* [What you will do]: Rewrite the listing from the line with "Task: Minimize the" to the line with "[x=699, y=167]", swapping "Shipping" for "Billing" and leaving everything else as it is.

********************

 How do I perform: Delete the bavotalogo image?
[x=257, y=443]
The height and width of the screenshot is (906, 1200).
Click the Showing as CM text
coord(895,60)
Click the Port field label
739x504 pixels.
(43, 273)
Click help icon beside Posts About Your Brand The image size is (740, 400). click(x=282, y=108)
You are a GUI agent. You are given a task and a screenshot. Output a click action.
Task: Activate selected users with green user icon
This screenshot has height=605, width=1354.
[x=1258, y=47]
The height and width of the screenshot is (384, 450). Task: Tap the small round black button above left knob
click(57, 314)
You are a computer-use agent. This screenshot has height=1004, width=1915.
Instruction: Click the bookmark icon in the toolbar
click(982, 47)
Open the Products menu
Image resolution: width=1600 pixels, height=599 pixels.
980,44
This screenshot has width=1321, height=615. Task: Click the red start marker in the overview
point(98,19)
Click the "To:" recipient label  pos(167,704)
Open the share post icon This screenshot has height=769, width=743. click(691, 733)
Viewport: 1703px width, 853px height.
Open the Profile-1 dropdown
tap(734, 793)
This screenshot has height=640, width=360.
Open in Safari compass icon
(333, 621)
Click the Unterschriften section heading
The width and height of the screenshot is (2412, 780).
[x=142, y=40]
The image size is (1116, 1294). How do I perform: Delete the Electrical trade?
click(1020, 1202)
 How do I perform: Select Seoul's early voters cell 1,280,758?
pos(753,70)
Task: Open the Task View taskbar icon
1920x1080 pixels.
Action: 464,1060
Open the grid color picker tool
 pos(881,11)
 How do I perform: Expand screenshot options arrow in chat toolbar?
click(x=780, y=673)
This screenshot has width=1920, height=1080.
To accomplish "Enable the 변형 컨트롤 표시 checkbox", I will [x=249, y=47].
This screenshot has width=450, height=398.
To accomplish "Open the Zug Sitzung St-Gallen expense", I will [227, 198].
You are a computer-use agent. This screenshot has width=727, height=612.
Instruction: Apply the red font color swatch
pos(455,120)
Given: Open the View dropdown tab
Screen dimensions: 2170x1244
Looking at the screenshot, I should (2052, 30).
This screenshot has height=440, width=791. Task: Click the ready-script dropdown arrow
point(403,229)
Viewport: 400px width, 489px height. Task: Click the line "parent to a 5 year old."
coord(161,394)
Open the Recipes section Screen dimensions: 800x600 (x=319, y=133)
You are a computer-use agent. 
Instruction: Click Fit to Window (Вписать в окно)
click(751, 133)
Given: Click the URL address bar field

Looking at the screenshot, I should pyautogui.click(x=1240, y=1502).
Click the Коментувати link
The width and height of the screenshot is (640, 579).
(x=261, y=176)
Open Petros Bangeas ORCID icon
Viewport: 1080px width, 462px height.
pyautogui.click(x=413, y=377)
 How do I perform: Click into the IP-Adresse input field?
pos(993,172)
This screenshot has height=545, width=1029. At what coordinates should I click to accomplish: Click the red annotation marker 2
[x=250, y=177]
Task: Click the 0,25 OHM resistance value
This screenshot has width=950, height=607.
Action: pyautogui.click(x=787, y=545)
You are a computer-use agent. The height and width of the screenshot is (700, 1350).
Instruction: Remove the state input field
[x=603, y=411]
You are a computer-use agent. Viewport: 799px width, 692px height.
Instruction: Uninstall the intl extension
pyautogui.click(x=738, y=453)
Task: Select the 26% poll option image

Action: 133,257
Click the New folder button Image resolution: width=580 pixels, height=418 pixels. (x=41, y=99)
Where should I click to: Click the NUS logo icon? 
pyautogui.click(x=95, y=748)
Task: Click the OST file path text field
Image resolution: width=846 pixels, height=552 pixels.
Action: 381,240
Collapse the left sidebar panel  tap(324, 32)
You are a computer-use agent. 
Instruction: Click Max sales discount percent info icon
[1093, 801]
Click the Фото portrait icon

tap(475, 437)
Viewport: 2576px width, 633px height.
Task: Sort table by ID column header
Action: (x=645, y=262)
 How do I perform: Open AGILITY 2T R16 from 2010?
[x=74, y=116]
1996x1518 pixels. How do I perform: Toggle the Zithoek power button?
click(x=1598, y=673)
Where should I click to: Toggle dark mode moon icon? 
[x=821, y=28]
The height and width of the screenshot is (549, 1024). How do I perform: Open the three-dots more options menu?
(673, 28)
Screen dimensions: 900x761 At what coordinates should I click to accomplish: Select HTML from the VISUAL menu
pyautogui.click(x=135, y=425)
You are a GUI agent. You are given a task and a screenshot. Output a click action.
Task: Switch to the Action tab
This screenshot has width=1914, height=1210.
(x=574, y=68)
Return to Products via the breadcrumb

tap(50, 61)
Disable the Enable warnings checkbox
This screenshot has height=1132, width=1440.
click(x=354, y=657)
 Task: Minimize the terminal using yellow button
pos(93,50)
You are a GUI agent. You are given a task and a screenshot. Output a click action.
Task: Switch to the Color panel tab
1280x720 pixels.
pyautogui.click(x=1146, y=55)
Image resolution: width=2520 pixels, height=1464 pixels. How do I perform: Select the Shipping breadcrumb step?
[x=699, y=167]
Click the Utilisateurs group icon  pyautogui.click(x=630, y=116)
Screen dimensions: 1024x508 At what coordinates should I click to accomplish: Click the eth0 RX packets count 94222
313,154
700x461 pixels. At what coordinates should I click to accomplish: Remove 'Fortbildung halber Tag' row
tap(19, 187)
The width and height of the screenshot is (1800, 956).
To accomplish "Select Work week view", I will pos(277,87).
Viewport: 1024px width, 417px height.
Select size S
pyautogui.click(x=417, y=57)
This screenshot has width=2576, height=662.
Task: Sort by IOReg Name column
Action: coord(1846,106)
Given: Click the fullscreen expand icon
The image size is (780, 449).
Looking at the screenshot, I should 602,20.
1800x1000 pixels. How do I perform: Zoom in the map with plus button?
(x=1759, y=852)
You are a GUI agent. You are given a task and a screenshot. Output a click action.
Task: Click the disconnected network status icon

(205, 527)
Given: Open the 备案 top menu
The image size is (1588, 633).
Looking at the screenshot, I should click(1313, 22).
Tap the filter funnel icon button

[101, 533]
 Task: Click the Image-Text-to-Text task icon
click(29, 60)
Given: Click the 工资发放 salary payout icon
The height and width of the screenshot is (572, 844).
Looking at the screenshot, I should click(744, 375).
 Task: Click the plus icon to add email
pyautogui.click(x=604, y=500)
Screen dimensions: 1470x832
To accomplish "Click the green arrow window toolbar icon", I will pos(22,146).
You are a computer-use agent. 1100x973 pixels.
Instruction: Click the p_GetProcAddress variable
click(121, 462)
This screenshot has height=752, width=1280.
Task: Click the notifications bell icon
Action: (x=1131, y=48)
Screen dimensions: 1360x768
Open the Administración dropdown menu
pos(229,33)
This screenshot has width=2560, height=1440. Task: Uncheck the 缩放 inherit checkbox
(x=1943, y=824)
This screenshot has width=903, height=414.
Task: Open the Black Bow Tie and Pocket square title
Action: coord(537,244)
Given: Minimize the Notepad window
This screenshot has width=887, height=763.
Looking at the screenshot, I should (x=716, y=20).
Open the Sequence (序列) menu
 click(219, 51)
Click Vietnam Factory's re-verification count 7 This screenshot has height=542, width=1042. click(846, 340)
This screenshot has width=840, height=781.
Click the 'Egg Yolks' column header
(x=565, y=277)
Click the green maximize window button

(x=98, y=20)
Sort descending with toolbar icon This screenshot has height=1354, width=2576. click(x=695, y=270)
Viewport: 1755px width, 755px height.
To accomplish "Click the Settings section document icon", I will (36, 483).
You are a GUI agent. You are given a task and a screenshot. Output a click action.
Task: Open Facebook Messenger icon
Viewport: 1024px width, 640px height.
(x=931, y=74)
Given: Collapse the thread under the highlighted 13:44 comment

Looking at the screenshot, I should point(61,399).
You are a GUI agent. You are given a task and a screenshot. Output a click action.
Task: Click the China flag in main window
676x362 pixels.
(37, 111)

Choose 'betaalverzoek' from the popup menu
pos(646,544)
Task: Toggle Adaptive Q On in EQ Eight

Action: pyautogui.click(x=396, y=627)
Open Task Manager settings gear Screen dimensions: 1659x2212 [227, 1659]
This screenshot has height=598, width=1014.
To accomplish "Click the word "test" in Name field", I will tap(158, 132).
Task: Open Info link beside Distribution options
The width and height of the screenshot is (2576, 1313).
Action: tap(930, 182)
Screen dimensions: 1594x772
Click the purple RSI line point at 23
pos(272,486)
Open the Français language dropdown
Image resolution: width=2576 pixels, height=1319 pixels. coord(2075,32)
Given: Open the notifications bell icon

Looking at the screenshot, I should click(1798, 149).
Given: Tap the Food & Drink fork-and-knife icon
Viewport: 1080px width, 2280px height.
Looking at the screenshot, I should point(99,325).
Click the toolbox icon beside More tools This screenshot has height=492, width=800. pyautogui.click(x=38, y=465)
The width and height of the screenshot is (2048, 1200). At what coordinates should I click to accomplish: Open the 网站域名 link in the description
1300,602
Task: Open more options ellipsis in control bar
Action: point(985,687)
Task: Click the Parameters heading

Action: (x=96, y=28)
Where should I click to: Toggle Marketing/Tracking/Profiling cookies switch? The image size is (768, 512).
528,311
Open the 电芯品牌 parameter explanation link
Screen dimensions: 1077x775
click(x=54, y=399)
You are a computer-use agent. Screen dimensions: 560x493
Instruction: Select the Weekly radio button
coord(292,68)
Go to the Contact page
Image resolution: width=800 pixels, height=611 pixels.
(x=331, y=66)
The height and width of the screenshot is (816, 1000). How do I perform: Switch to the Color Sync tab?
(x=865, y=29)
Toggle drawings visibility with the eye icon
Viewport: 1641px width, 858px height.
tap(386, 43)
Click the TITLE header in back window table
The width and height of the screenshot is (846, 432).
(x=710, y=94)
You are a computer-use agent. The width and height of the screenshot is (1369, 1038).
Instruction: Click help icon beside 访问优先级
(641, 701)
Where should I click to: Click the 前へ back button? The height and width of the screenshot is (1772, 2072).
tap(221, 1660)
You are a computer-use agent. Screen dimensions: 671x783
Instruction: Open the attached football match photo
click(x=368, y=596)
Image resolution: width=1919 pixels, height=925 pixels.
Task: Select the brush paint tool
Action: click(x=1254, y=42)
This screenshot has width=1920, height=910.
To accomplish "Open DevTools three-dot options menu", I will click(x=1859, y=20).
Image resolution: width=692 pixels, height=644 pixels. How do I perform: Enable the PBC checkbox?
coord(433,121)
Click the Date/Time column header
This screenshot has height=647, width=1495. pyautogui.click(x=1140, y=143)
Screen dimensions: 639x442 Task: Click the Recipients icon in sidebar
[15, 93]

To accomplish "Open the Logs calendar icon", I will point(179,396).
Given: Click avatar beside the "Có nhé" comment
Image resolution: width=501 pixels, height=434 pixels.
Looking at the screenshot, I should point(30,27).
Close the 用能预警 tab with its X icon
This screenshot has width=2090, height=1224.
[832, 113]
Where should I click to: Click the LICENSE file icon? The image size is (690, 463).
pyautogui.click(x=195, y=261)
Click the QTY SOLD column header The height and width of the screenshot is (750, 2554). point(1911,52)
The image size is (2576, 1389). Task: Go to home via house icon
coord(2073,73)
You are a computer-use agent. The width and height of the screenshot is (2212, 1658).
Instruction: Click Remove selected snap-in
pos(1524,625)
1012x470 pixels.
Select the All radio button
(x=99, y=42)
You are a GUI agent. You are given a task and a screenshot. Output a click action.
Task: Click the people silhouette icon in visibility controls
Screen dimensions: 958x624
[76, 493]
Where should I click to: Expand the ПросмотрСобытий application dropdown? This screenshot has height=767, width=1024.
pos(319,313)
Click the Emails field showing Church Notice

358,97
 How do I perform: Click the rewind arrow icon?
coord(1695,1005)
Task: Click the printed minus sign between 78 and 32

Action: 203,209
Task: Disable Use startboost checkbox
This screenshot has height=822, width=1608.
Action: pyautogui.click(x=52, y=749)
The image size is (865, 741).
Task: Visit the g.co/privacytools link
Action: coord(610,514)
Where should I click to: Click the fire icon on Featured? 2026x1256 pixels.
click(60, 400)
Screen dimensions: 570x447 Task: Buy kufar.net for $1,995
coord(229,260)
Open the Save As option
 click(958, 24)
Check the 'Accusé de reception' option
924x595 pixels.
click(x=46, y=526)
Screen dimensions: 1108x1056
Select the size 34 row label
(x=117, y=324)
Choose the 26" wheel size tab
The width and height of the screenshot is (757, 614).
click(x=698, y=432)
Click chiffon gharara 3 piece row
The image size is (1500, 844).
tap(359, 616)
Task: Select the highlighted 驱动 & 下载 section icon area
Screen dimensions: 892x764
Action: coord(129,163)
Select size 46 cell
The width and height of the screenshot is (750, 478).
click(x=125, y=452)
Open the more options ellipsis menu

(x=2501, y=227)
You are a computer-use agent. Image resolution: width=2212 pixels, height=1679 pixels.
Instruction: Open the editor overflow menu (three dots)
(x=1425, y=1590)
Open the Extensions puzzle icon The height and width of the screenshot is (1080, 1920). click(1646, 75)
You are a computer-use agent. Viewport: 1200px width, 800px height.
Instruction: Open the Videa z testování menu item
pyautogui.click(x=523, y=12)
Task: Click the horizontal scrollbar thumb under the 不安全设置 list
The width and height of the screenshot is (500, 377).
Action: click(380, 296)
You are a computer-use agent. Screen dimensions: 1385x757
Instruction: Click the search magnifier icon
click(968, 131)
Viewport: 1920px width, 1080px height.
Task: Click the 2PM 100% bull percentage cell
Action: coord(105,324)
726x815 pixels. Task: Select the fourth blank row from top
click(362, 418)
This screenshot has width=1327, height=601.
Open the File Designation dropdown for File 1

********************

* [Right answer]:
 Task: Minimize the terminal using yellow button
pos(93,50)
You are a GUI agent. You are given a task and a screenshot. Output a click action.
Task: Switch to the Color panel tab
1280x720 pixels.
pyautogui.click(x=1146, y=55)
Image resolution: width=2520 pixels, height=1464 pixels. How do I perform: Select the Billing breadcrumb step?
[x=699, y=167]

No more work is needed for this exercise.